### Exercise set
1. Answer these questions using the ARCHER2 newsletter:
(a) Which command should be added to a job submission script to disable Darshan?
(b) For how long do users who pass the GPU Driving Test get access to the GPU cluster?
(c) Which profiling tool was tested with Darshan enabled?
2. Write a continuation of the ARCHER2 newsletter, starting after its final sentence.

### Passage provided
ARCHER2 Weekly Newsletter


At risk IO monitoring periods: Thu 14 Nov, Mon 25 Nov 2024

As part of ongoing work to improve the ARCHER2 service we want to gain a more detailed understanding of the IO patterns in practice on the service. Having this information should allow us to work on improving user experience with IO on the /work Lustre file systems and provide better advice on improving IO performance to users of the service.

To gain this detailed information we need to gather IO statistics from all jobs on ARCHER2 for representative periods using the Darshan IO characterisation tool (https://www.mcs.anl.gov/research/projects/darshan/). To do this, we will enable Darshan for all jobs on ARCHER2 for two 24 hour periods in November:

  • 08:00 GM Thu 14 Nov 2024 to 08:00 Fri 15 Nov 2024
  • 08:00 GM Mon 25 Nov 2024 to 08:00 Tue 26 Nov 2024.

While we have run multiple 24h data collection periods before without issues earlier this year, there is a risk that enabling Darshan may cause issues for a small number of user jobs so the service should be considered “at risk” during these 24 hour periods.

If you do see jobs failing during this period and you suspect that Darshan may be the issue, you can set up your job to disable Darshan IO data characterisation by adding the command:

module remove darshan

as the last “module” command in your job submission script and resubmitting the job. If you see an issue and it is resolved by removing the “darshan” module in this way, please do let us know via support@archer2.ac.uk with details of the software you are running that saw the problem.

If you are building software or running jobs that use a profiling tool (e.g. CrayPAT, Arm Forge MAP, Scalasca) we recommend that you use the “module remove darshan” command before compiling software with profiling enabled and add the “module remove darshan” command to your job submission script for the profiling run as Darshan profiling may interfere with other profiling tools. We have tested running CrayPAT profiling with Darshan enabled and it worked successfully for our test cases, but we think it is still prudent to disable Darshan when profiling applications.

If you are interested in using Darshan or looking at the profiles of your jobs generated during this monitoring period, please see the Darshan on ARCHER2 documentation.

GPU Driving Test

In order to support users wishing to explore the ARCHER2 AMD GPU Development Platform we are now offering the ARCHER2 GPU Driving Test.

The GPU Driving Test uses an online assessment tool format which includes a range of questions around the use of ARCHER2 and the GPUs.

The GPU Driving Test is open to everyone, including those who have previously completed the ARCHER2 Driving Test.

On successful completion, eligible users will be invited to sign up for an account on ARCHER2 for access to the GPU cluster for a year.

Full details

We hope that this new access route will enable more people, interested in exploring what GPUs can offer in their work, an easy way to get immediate, hands-on access and experience.

Data records
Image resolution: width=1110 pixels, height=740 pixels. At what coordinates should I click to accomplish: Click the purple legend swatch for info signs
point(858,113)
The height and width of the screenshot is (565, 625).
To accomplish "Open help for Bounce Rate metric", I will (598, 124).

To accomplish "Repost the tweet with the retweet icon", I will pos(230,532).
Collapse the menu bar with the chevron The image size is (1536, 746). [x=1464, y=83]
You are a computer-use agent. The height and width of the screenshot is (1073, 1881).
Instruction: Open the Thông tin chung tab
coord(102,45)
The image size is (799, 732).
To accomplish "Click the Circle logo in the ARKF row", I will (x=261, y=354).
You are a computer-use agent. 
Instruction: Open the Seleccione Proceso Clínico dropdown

### Answers
1.
(a) module remove darshan
(b) A year
(c) CrayPAT

2.
Autumn 2024 UKRI Access to HPC Call open

Deadline: 28 November 2024 4:00pm UK time

ARCHER2 access page

Full details of UKRI call

No TA form required at application stage

Cross-vendor GPU development with C++ and SYCL

Online, 3 December 2024 09:00 - 17:00

SYCL is an open standard defined by the Khronos Group and allows programmers to write code for high-end GPUs across the biggest platforms like Intel, Nvidia and AMD, using both custom device kernels and optimised vendor libraries. This course will teach you the basics of the SYCL programming model, using the DPC++ compiler, and show how to run the same code on different GPU hardware. It will also touch on using high-performance libraries like oneMKL to get the best performance on these devices in domains like BLAS, FFT and others. oneMKL is based on the oneAPI specification and governed by the UXL Foundation.

Further information and registration

Message Passing programming with MPI

26 - 27 November 2024 09:00 - 17:00, Birmingham, Tuesday 3rd December 14:00 to 16:30 online

The world’s largest supercomputers are used almost exclusively to run applications which are parallelised using Message Passing. The course covers all the basic knowledge required to write parallel programs using this programming model, and is directly applicable to almost every parallel computer architecture.

Parallel programming by definition involves co-operation between processors to solve a common task. The programmer has to define the tasks that will be executed by the processors, and also how these tasks are to synchronise and exchange data with one another. In the message-passing model the tasks are separate processes that communicate and synchronise by explicitly sending each other messages. All these parallel operations are performed via calls to some message-passing interface that is entirely responsible for interfacing with the physical communication network linking the actual processors together. This course uses the de facto standard for message passing, the Message Passing Interface (MPI). It covers point-to-point communication, non-blocking operations, derived datatypes, virtual topologies, collective communication and general design issues.

Full details and registration

ARCHER2 Calendar 2025

As in previous years, we plan to produce a printed calendar featuring some of the images from the competition – you are most warmly invited to sign up to receive a copy, and these will be posted out in time for the new year.

Accessibility of EPSRC Large Scale Facilities - User survey

We have been asked by EPSRC to circulate this survey to all users to collect the experiences of facility users.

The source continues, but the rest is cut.